INSTRUCTIONS TO FOLLOW: Only the lines of the data below from the one with "会員専用マイページ (518, 10)" through the one with "キャンペーン情報 (219, 128)" are wanted. Repeat them exactly.

[Stored records]
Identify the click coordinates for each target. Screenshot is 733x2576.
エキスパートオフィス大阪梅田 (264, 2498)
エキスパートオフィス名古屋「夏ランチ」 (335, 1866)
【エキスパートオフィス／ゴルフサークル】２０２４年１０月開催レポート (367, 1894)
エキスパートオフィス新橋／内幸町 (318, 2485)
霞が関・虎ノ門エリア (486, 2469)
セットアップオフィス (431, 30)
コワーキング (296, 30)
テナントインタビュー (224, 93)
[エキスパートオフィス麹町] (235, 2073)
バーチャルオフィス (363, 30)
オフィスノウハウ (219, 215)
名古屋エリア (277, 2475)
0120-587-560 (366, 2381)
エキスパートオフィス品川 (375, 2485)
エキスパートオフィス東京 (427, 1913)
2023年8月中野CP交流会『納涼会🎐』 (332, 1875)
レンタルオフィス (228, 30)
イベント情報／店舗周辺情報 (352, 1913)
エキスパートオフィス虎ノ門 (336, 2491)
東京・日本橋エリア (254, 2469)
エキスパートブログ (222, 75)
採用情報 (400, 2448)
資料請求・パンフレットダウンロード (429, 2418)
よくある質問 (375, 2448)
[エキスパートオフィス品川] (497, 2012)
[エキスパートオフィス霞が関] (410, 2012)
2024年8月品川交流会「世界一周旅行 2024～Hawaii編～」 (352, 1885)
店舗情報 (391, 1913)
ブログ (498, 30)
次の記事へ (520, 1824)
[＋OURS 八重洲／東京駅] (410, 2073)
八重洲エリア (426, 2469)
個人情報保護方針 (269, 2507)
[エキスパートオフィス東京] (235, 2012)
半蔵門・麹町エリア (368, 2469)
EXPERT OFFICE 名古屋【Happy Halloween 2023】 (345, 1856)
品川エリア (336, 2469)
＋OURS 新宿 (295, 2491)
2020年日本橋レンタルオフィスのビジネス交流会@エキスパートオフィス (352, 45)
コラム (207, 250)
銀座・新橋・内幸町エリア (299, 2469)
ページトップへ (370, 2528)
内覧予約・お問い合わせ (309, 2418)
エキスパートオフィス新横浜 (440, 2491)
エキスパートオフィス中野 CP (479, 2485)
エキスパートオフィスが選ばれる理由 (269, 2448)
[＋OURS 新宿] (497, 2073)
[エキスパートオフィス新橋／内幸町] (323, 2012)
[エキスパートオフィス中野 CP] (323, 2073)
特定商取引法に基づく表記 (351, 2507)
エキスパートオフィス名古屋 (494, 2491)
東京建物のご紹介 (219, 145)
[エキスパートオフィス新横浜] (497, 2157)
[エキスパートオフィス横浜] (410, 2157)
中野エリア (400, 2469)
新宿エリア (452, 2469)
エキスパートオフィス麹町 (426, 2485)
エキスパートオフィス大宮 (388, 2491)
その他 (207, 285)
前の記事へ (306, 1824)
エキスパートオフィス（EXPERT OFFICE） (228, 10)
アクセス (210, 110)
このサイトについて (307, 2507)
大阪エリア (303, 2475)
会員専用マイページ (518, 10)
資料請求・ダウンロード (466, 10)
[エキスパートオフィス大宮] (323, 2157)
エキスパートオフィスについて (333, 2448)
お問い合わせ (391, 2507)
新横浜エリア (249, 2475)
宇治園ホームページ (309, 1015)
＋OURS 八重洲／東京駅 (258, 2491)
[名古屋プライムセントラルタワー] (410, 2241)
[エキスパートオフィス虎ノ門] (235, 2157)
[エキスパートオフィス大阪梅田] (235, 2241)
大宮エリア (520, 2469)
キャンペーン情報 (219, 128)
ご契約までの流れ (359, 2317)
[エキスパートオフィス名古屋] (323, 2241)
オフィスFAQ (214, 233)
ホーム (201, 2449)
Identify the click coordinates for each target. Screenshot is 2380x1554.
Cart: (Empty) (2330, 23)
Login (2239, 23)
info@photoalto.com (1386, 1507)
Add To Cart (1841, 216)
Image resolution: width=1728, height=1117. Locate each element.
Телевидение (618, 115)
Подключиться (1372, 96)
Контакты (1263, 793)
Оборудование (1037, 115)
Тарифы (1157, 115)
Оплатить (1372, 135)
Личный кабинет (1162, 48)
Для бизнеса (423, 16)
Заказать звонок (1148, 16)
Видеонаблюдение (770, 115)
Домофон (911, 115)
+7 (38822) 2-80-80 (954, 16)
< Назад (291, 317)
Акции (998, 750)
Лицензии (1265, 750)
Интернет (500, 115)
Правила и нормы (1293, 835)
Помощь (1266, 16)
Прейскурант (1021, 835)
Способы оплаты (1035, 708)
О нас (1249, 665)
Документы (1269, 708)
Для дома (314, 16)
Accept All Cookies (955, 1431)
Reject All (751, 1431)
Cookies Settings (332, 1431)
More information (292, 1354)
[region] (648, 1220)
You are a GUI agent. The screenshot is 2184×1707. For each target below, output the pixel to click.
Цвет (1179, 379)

YOUR SOLUTION:
会員専用マイページ (518, 10)
資料請求・ダウンロード (466, 10)
[エキスパートオフィス大宮] (323, 2157)
エキスパートオフィスについて (333, 2448)
お問い合わせ (391, 2507)
新横浜エリア (249, 2475)
宇治園ホームページ (309, 1015)
＋OURS 八重洲／東京駅 (258, 2491)
[名古屋プライムセントラルタワー] (410, 2241)
[エキスパートオフィス虎ノ門] (235, 2157)
[エキスパートオフィス大阪梅田] (235, 2241)
大宮エリア (520, 2469)
キャンペーン情報 (219, 128)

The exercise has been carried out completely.